Sur le chemin de l'histoire

L’histoire de Genève à travers ses noms de rues

En passant par Carouge

Blavignac et l’Emprô genevois

Architecte, historien, archéologue et héraldiste, Jean-Daniel Blavignac est un genevois aux multiples facettes. Né en 1817 à Genève, il est connu pour la construction de plusieurs fontaines et bâtiments. Il a également produit une littérature fournie sur de nombreux sujets en lien avec sa ville.

Tours et fontaines

Genevois au parcours singulier, Blavignac a commencé sa carrière d’architecte en participant à la rénovation de la cathédrale Saint-Pierre. Il a également effectué des fouilles durant cette restauration. Ces travaux développent chez lui un grand intérêt pour l’archéologie et l’histoire. Il devient un spécialiste de l’architecture sacrée. Il se démarque aussi pendant la restauration d’autres édifices religieux. On peut citer en exemple celles du temple du Grand-Saconnex et de l’église Saint-Loup à Versoix.

Il est par la suite particulièrement actif à Carouge. En effet, il devient en 1869 directeur des eaux de Carouge. Dans les années 1860, les Genevois commencent à avoir l’eau courante. De l’autre côté de l’Arve, la cité sarde a au contraire de gros déficits en eau potable. Les autorités font alors installer une machine hydraulique et poser les premiers tuyaux de plomb. Blavignac construit ensuite quatre fontaines monumentales sur la commune. Elles sont désormais classées monuments historiques.

Jean-Daniel Blavignac et Emprô genevois

Parmi les travaux les plus importants de Jean-Daniel Blavignac, on compte un monument resté célèbre sous le nom de son architecte : la Tour Blavignac. Construite à Plainpalais entre 1858 et 1862, il s’agit d’une habitation que le Genevois a construit pour lui-même. Malheureusement, ses difficultés financières l’ont contraint à la vendre dès la fin de sa construction en 1862.

Dans ces deux lieux où ses constructions sont encore visibles aujourd’hui, les noms de rues rendent hommages à Blavignac. À Plainpalais, la tour se trouve entre « le boulevard de la Tour », « la rue de la Tour » « le passage de la Tour », appellations qui témoignent de l’importance du bâtiment dans le paysage genevois. Quant à l’architecte, il a donné son nom à une rue carougeoise.

• **Extrait de données**:
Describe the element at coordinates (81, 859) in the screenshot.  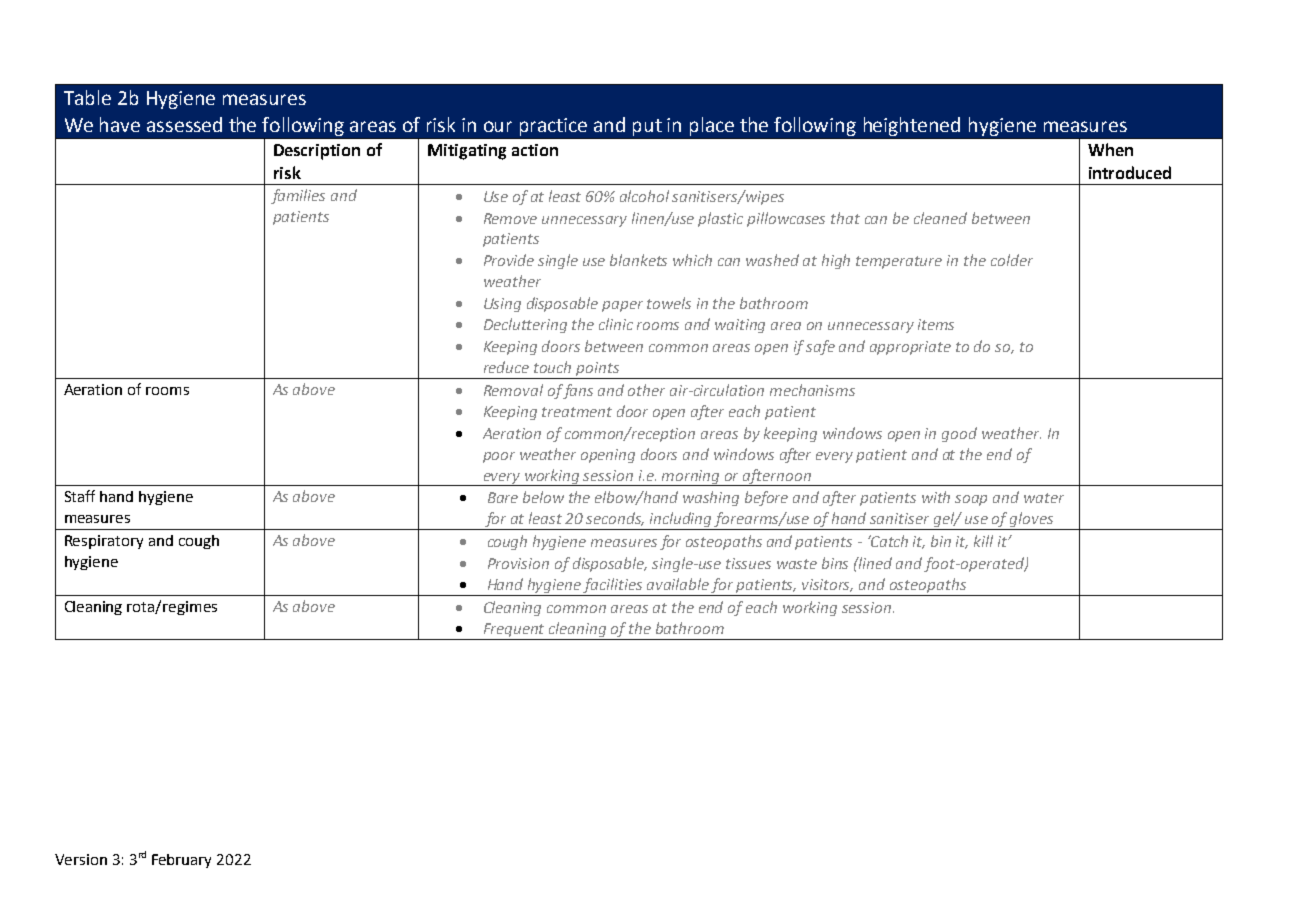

• **Travail à faire**:
- 1) D'après le texte sur Blavignac, en quelle année devient-il directeur des eaux de Carouge ?
- 2) Recopiez, s'il vous plaît, le passage du texte sur Blavignac qui commence par « L’histoire de Genève » et se termine par « avec sa ville. ».

• **Liste des réponses**:
- 1) En 1869.

- 2)
L’histoire de Genève à travers ses noms de rues

En passant par Carouge

Blavignac et l’Emprô genevois

Architecte, historien, archéologue et héraldiste, Jean-Daniel Blavignac est un genevois aux multiples facettes. Né en 1817 à Genève, il est connu pour la construction de plusieurs fontaines et bâtiments. Il a également produit une littérature fournie sur de nombreux sujets en lien avec sa ville.